Moore was removed from office in 2003 for refusing to follow a federal judge’s order to move a more than two-ton monument that included the Ten Commandments from the State Judicial Building.
“There is no question I know this job and I believe the people of Alabama know exactly what I stand for,” Moore said.
Moore, who has since run twice for the Republican nomination for governor, said his experience would be beneficial as the state court system he once presided over tries to adjust to millions in funding cuts.
Moore joins a high-profile Republican field that includes current Chief Justice Chuck Malone, who was appointed to the position earlier this year by Gov. Robert Bentley, and former Attorney General Charlie Graddick, who is now presiding circuit court judge in Mobile County.
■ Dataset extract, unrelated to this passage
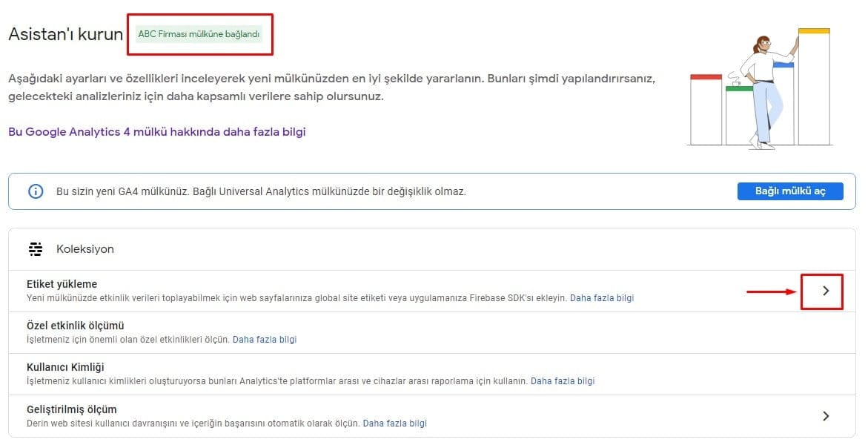
Task: Select the Kullanıcı Kimliği row title
Action: tap(65, 367)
Some entities with an interest in the state’s court system have already endorsed a candidate in the race.
“I’ve never been a fan of special interests and special interests have never been a fan of me,” Moore said.
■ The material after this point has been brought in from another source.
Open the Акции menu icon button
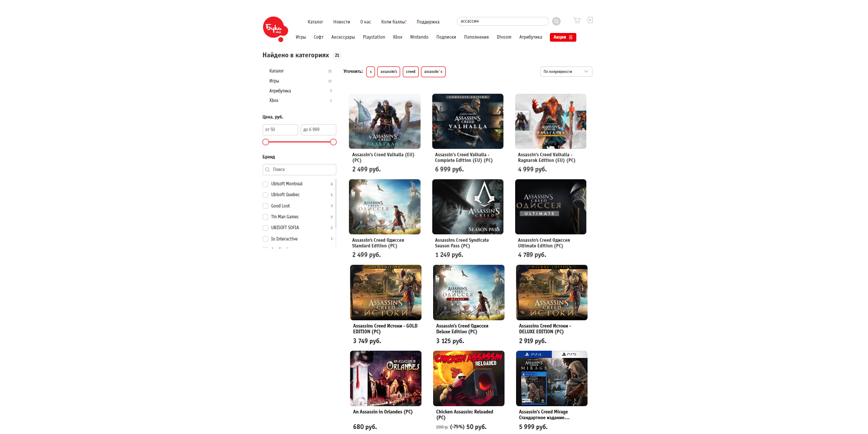The height and width of the screenshot is (434, 868). point(562,37)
But, he said, he already has high name recognition. Moore said he is ready to travel the state again meeting people and said he will try to raise money.
Moore said he was proud of his time as chief justice, which followed his election in 2000. He said he wrote a key advisory opinion about the prohibition of gambling devices in Alabama and said that opinion has helped guide state and federal courts during the fight over gambling in the state.
Moore, who lives on a farm in Gallant in Etowah County, also said the state’s high court, under his leadership, ended the “Equity Funding Lawsuit,” saving taxpayers $1 billion, and ended the “unlawful occupational tax” in Montgomery County.
He acknowledged the court system is struggling due to reduced budgets. Moore said that, during his first two years as chief justice, the court system was faced with its largest cuts up until that time “yet we kept our courts open to the public.” The chief justice presides over the state’s court system and its employees.
When asked how he thought people might perceive him running for chief justice after he was removed from that same position, Moore said “I hope they realize what I was removed for was wrong.”
“I have always acknowledged God and will continue to do so,” he said.
Moore finished fourth in the 2010 Republican primary for governor.